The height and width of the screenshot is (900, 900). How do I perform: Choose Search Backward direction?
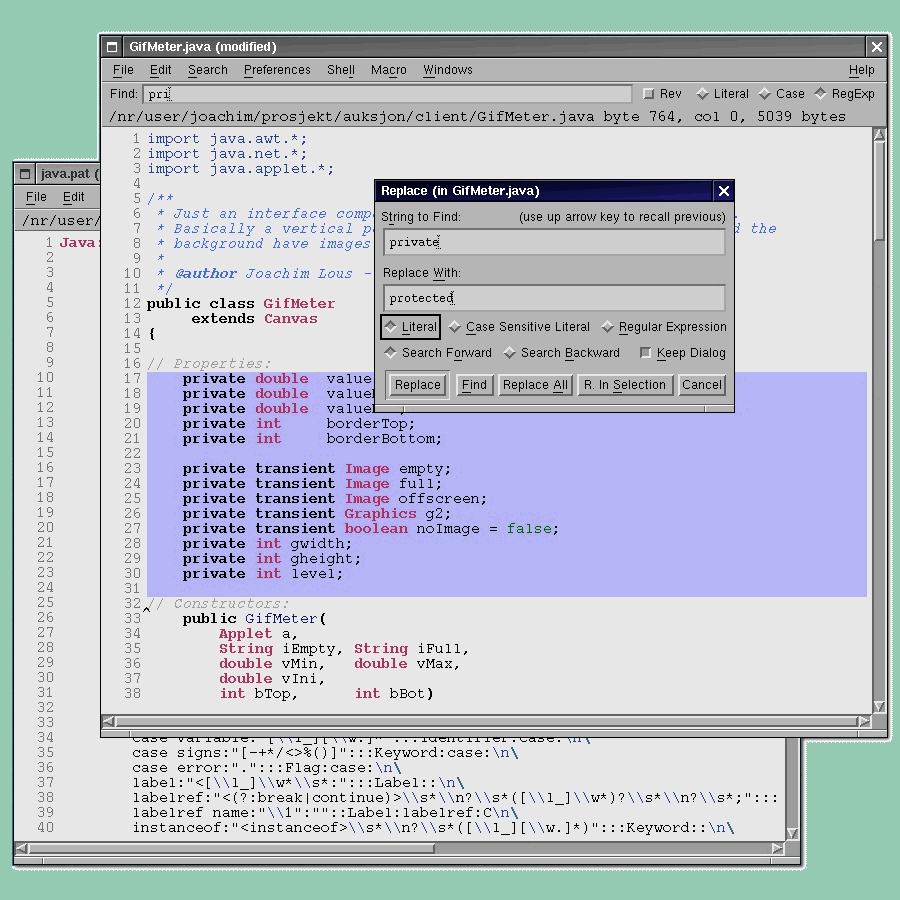[x=561, y=352]
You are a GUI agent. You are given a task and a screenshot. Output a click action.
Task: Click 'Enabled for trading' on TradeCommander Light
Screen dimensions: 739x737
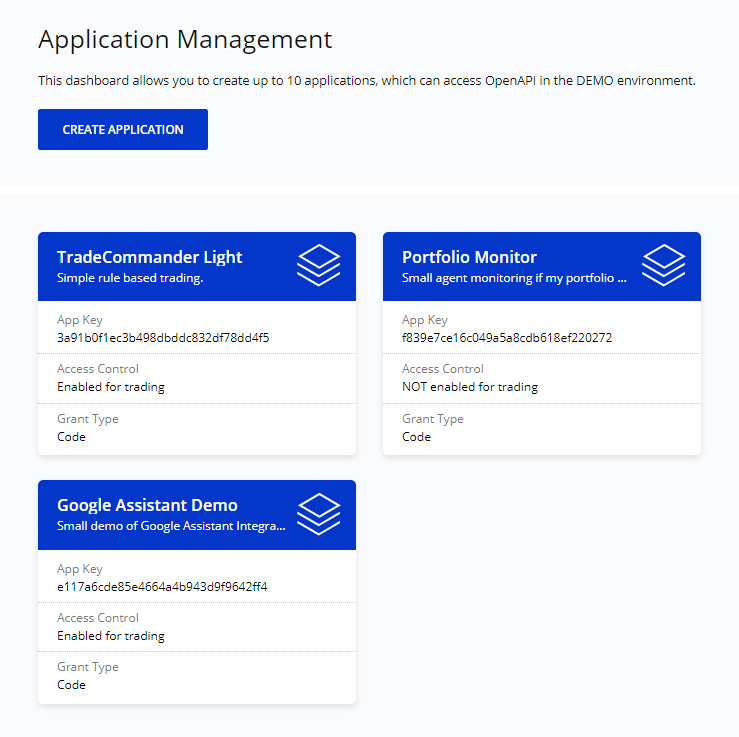pyautogui.click(x=111, y=387)
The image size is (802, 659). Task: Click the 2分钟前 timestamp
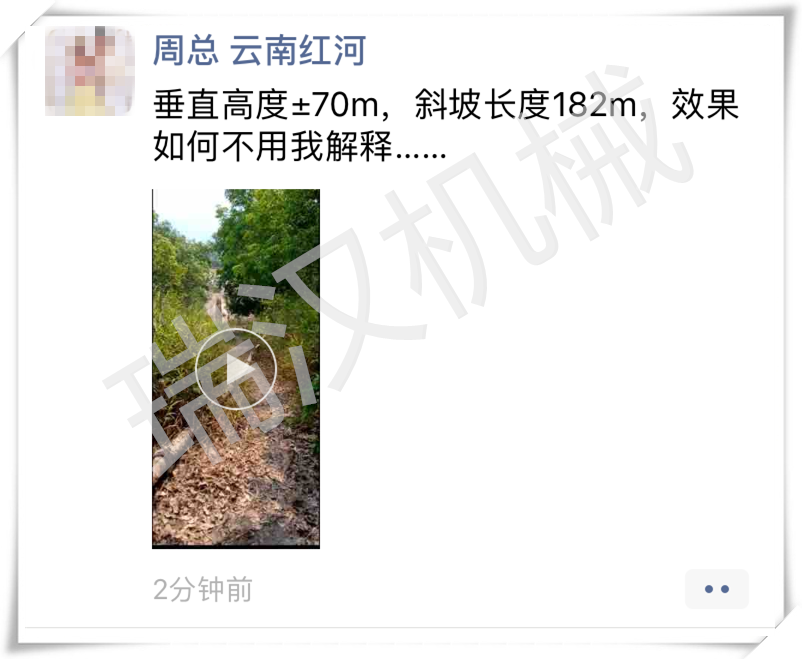point(203,589)
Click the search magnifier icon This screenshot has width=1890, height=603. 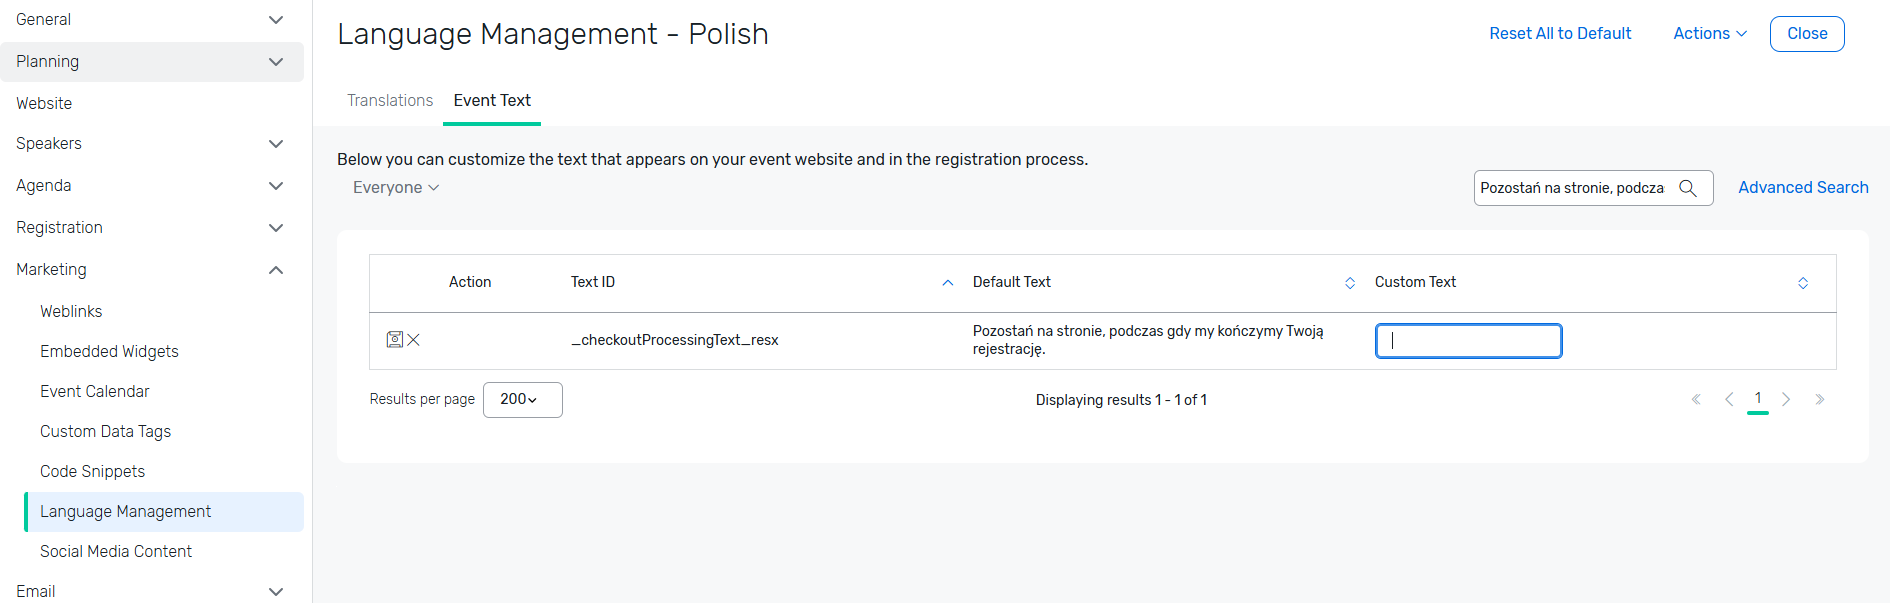[x=1688, y=188]
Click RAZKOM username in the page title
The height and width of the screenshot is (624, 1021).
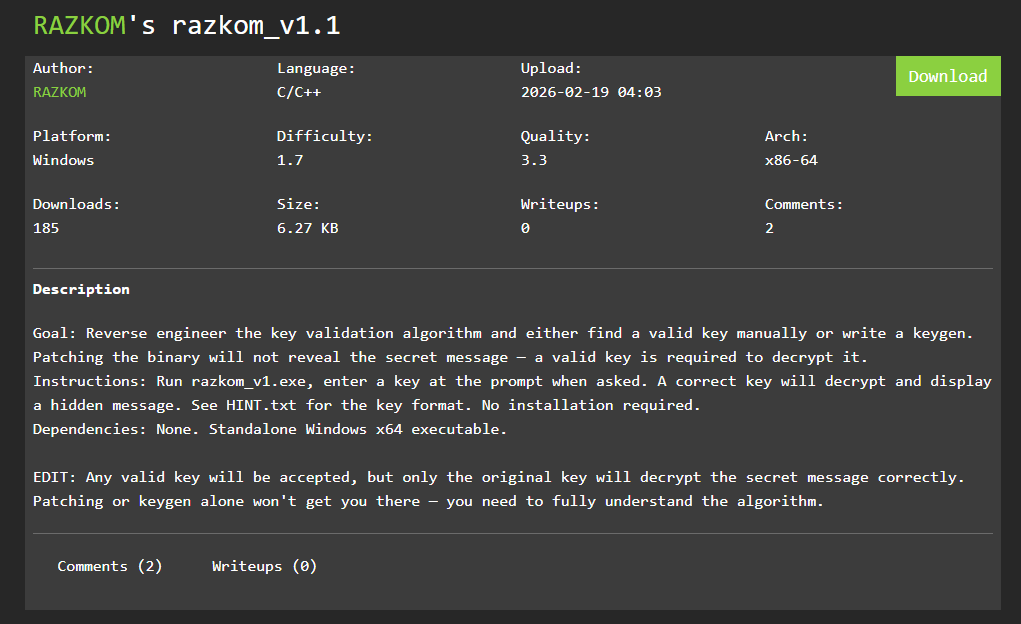[79, 26]
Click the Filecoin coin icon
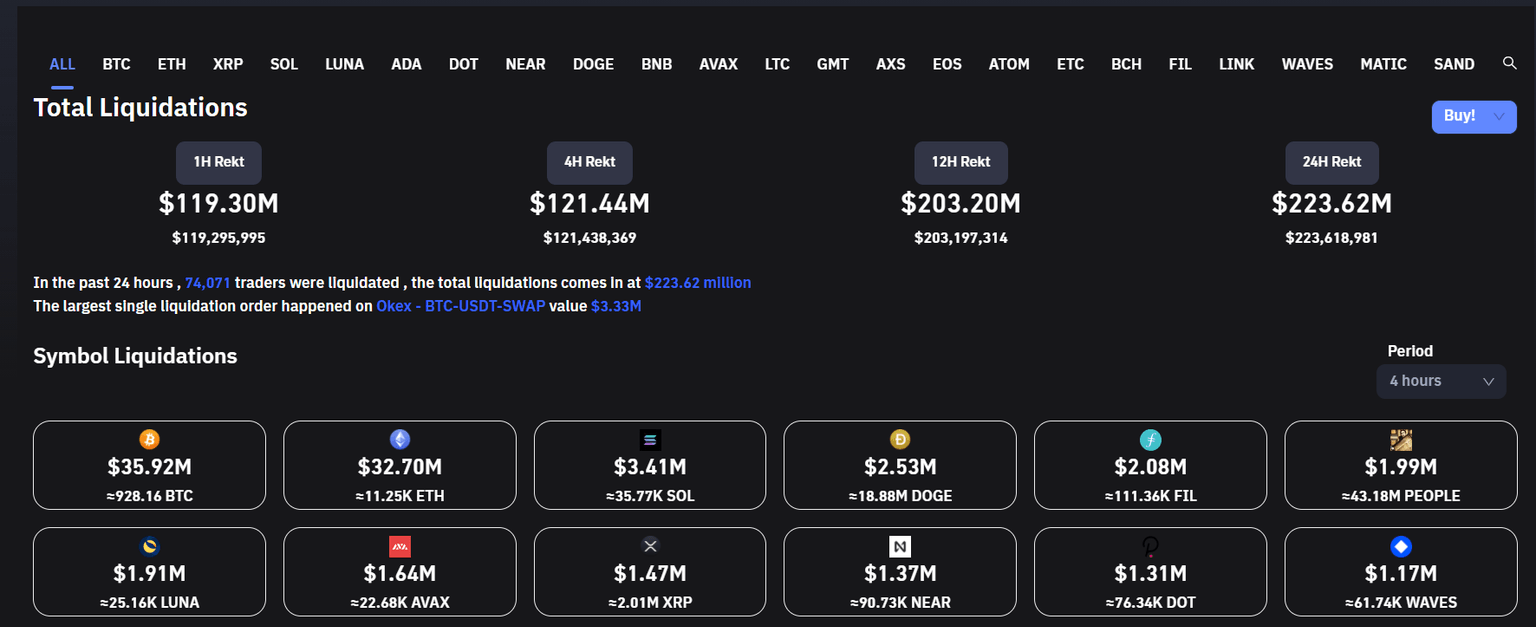The image size is (1536, 627). pos(1151,440)
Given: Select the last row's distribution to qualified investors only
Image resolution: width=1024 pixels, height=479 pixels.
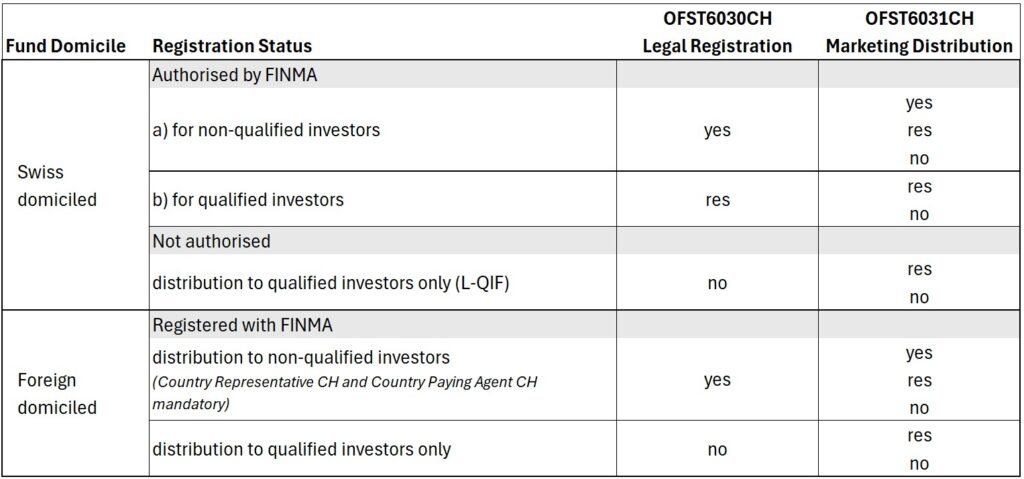Looking at the screenshot, I should 301,450.

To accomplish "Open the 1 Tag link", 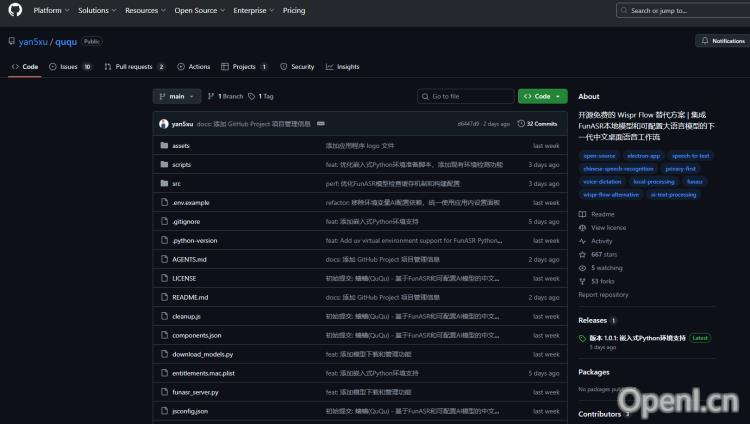I will (261, 96).
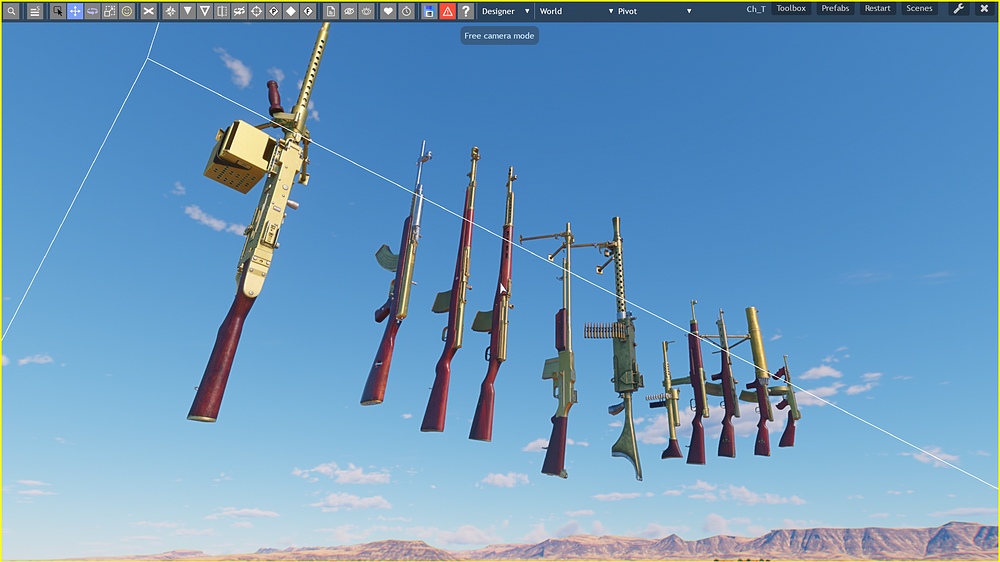Open the World coordinate space dropdown
This screenshot has width=1000, height=562.
[576, 11]
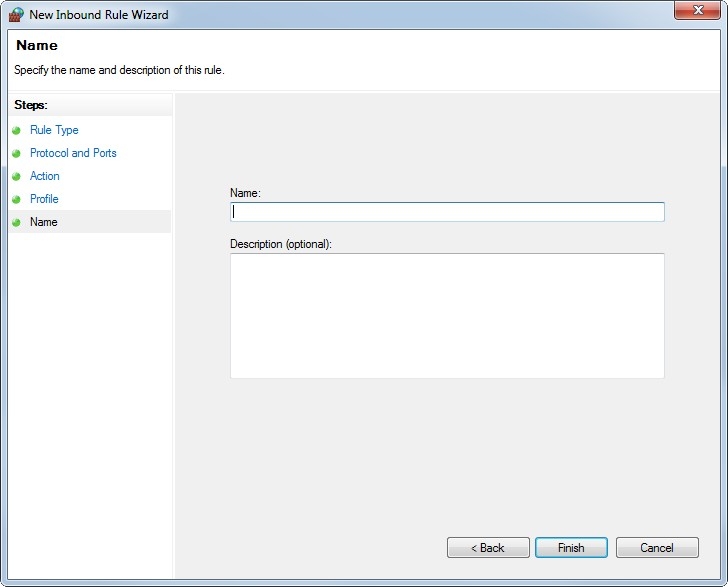The width and height of the screenshot is (728, 587).
Task: Open the Protocol and Ports step
Action: point(73,153)
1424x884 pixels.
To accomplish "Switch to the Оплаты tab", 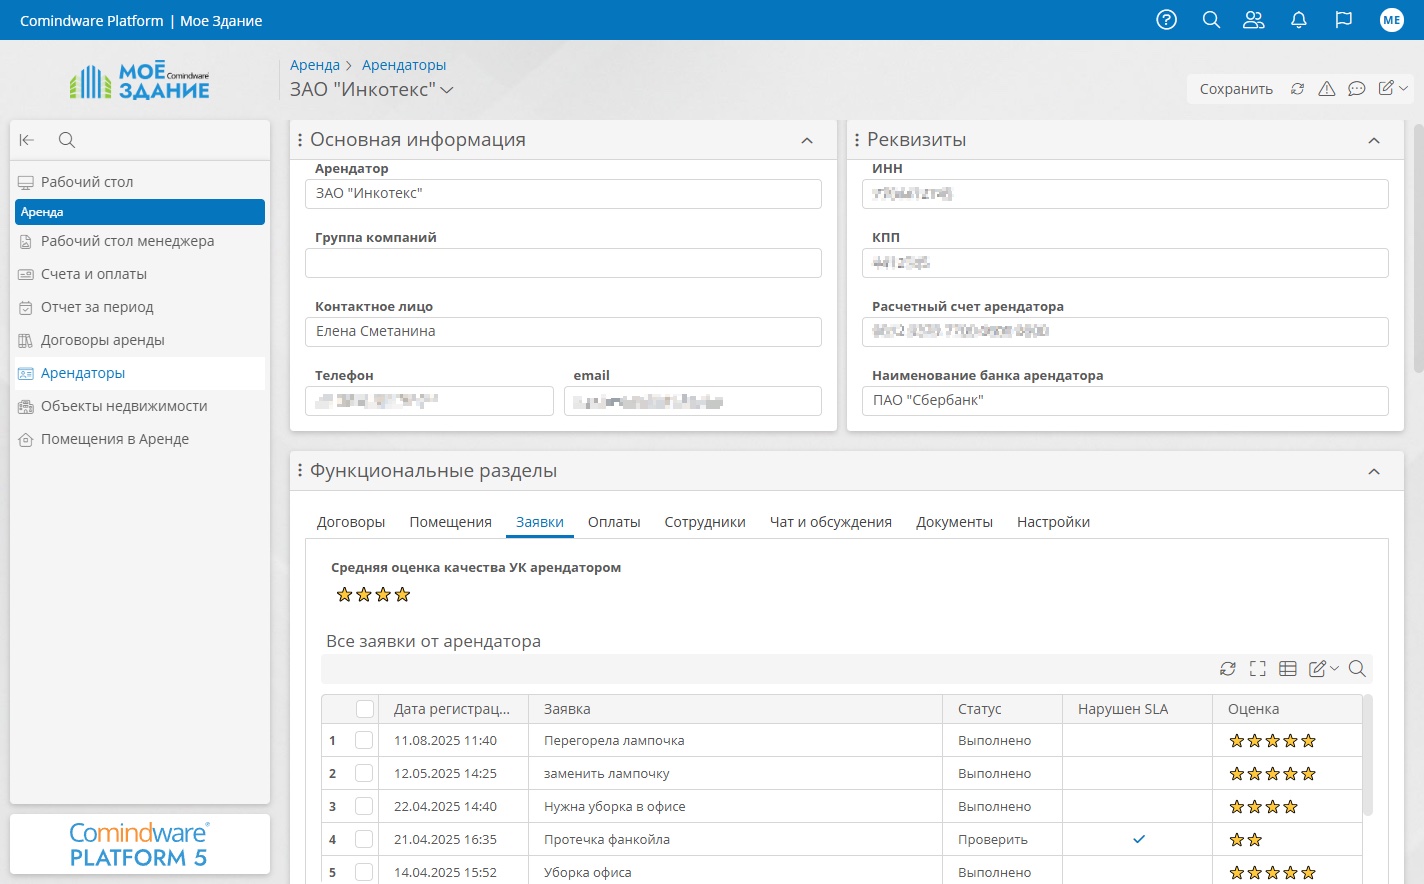I will [x=614, y=522].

▸ Task prompt: Reproduce verbatim the lines of the material above, beginning with its first line and ending with the line that contains "Task: Click 'Enabled"; skip pictures.

▸ Exercise result:
The height and width of the screenshot is (900, 900). How do I perform: Choose Search Backward direction?
[x=561, y=352]
You are a GUI agent. You are given a task and a screenshot. Output a click action.
Task: Click 'Enabled for trading' on TradeCommander Light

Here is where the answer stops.